Posted November 02, 2011. http://thoughts.karmazilla.net/2011/11/02/so-you-want-to-start-doing-td.html

So you want to start doing TDD

I have been practicing TDD for about three years now. The process of starting up on this discipline is fairly fresh in my memory, so I decided to write this post to help those who are just about to go through the same thing.

TDD is one of those things that are easy to learn but difficult to master. It is fairly easy to start going through the TDD cycle and produce a lot of tests. It does not take you many months to get the hang of that part. However, you will soon learn that TDD is not just writing a lot of tests. The tests are part of your code base too.

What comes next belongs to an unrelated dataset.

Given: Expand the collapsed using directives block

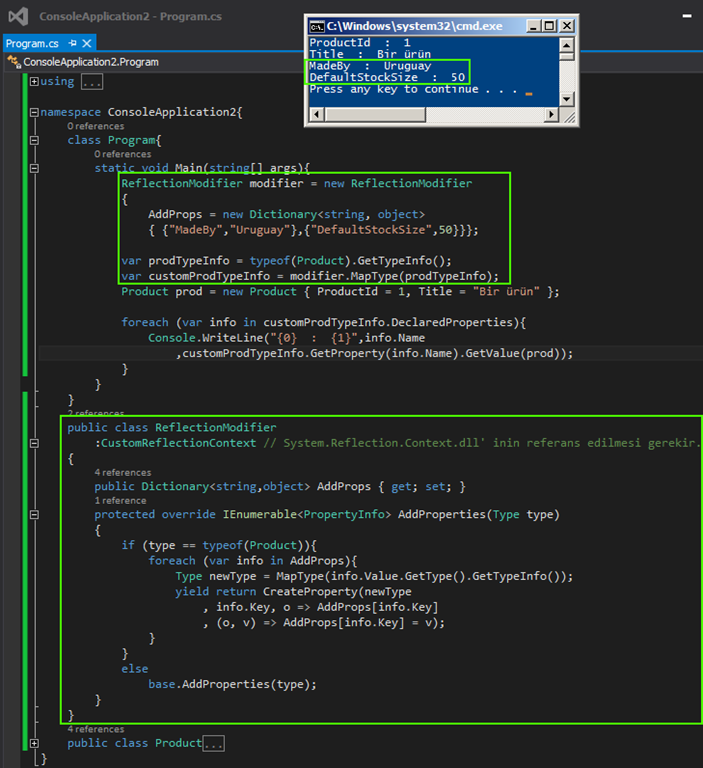Looking at the screenshot, I should (x=35, y=82).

They need to be maintained as well, must be just as well written as the product code. Learning how to write good and maintainable tests takes time and practice. The purpose of this blog post is in part to help you speed this process up a little bit, so you won’t have time to write quite as many crappy, unmaintainable tests. Take a look at this informal non-scientific illustration. It shows the number of tests I write and their quality, as I become increasingly proficient at writing code with TDD:

The chart shows that as you start out on TDD, you quickly end up writing a lot of tests. That part of TDD is easy to learn. However, there are problem here: The tests are hard to write, so they slow you down. They are brittle, so your code becomes harder to change. They are hard to read, so maintaining them slows you down too. And they are slow to run, increasing your build times. You have reached the Chasm of the Many Crappy Tests, but don’t worry. If you stick to it, keep learning and don’t give up, then you will eventually cross it and reach TDD nirvana (or at least it won’t suck so bad anymore).

Roy Osherove says that good tests have three interlocking properties: They are readable, trustworthy and maintainable. A fourth property, fast, is sometimes added to the mix, but it is merely a useful property, not an essential one.

Readability

A readable test is one that reveals its purpose or reason for being. Essentially what the test is testing. A lot of readability can relatively easily be bought simply by giving the test a proper name. If you are testing a queue, for instance, then don’t have a test called “testPoll1” — this is a silly name that reveals little other than the “poll” method might be called somewhere. Instead, name your tests after useful observable behaviour that the code must exhibit. For instance, “itemPushedOntoEmptyQueueMustBePollable” is a name that describes some useful observable behaviour about queues: you must be able to poll an item from a queue, that has been pushed onto the queue.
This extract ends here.